- **Text extract**
Headingley Development Trust (HDT) has successfully reached its £480,000 funding target through the development of an innovative community share scheme, Headingley Investment Fund. Largely raised from Headingley residents, this will enable HDT to invest further in HEART and other local projects that will bring long term benefit to our area.
It reminds us that Headingley has a long history of residents investing in their community. One of the other most recent examples was that HDT raised funds to convert Bennett Road School into HEART, and also to buy the Natural Food Store as a locally-owned co-op.
But these initiatives are only the latest in a long line of such efforts. As far back as 1783, local residents subscribed to build Headingley’s first school, beside the church on the village green. (Rebuilt in 1844, the building is now the Parish Hall, and the school continues as Shire Oak School on Wood Lane.)
Then in 1838, a group of Headingley residents got together to form a company to fund a horse-drawn omnibus between the village and the town on a regular basis. This was the first bus service in Leeds. It still runs of course, and the route was formally recognised as the Number 1 Service at the beginning of the twentieth century.

- **Task material**
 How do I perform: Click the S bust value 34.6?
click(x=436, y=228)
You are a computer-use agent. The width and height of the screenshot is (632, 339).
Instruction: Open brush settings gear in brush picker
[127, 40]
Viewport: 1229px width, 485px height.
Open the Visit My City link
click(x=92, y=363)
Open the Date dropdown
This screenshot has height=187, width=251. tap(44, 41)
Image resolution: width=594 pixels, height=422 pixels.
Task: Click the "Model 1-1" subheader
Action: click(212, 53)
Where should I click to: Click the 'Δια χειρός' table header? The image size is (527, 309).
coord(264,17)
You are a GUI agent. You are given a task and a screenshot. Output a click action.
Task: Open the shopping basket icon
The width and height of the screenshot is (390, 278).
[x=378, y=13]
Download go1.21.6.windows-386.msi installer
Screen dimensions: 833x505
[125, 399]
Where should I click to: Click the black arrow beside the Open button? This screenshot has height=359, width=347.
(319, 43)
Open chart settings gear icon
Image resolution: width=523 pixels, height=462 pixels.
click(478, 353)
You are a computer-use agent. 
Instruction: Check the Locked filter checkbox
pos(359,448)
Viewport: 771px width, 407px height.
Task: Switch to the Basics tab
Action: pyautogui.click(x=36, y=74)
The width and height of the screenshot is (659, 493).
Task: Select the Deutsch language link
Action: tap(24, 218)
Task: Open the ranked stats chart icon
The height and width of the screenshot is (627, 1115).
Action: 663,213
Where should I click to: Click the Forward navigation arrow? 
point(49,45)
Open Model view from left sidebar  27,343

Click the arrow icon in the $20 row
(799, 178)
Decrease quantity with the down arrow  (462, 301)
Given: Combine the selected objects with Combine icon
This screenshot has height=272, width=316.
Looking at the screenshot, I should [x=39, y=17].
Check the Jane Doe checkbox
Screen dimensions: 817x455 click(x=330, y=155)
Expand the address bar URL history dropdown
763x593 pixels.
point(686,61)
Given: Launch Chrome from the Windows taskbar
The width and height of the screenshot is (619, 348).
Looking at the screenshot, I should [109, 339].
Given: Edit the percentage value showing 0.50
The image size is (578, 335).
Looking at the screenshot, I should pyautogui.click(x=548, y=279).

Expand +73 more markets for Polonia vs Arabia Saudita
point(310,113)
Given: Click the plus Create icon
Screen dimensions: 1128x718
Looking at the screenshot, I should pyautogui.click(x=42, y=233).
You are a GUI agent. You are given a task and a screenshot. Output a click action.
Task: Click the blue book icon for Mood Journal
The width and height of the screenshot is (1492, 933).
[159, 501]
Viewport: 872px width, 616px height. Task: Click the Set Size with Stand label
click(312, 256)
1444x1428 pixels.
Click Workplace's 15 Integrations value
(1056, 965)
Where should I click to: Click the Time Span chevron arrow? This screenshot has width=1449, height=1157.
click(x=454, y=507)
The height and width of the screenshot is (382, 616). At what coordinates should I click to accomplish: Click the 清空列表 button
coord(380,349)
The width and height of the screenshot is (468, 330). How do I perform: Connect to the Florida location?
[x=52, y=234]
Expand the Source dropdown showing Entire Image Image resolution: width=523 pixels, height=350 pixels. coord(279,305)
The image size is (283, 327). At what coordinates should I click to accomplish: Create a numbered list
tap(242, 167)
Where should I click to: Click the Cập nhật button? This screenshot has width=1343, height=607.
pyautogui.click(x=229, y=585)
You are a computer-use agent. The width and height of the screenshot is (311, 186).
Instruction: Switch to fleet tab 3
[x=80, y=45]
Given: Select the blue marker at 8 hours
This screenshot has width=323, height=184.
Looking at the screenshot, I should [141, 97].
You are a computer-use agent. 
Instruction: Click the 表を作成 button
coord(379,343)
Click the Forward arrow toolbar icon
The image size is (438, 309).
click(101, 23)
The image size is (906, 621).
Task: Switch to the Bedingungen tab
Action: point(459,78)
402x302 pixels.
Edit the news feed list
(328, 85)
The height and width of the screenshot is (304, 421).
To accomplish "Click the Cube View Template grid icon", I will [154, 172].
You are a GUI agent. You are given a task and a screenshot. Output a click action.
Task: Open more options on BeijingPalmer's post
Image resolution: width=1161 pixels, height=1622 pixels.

- **Required work**
• 1. Count the lines of the records that contain the string "Check", and reply with the number alone.
• 2. Continue the Headingley community investment text, starting right after its last sentence.

- **Answers provided**
• 1. 2

• 2.
Soon after (capitalising on this service), a Gardens Company was formed by shareholders in Headingley to set up our first park. The Zoological and Botanical Gardens were opened in 1840 – but unfortunately they were not successful in the long term, and had to close twenty years later. But the boundary wall remains, enclosing the Bear Pit and some fine mansions along Cardigan Road.
Then at the end of the century, three Headingley residents bought the fields at the top of Cardigan Road for the Leeds Cricket, Football and Athletic Company, where in 1890, the Headingley Cricket and Rugby Grounds opened (seven years before Elland Road grounds). The Stadium has gone on to make Headingley famous around the world.
So, at crucial stages in its history, Headingley’s future has been guided by the faith of its residents – and looks forward to continuing to do so.
(There is more information on these initiatives in Eveleigh Bradford’s Headingley: A Pleasant Rural Village (2008), available at HEART. To put these in a general context, there is a headline history at History of Headingley.)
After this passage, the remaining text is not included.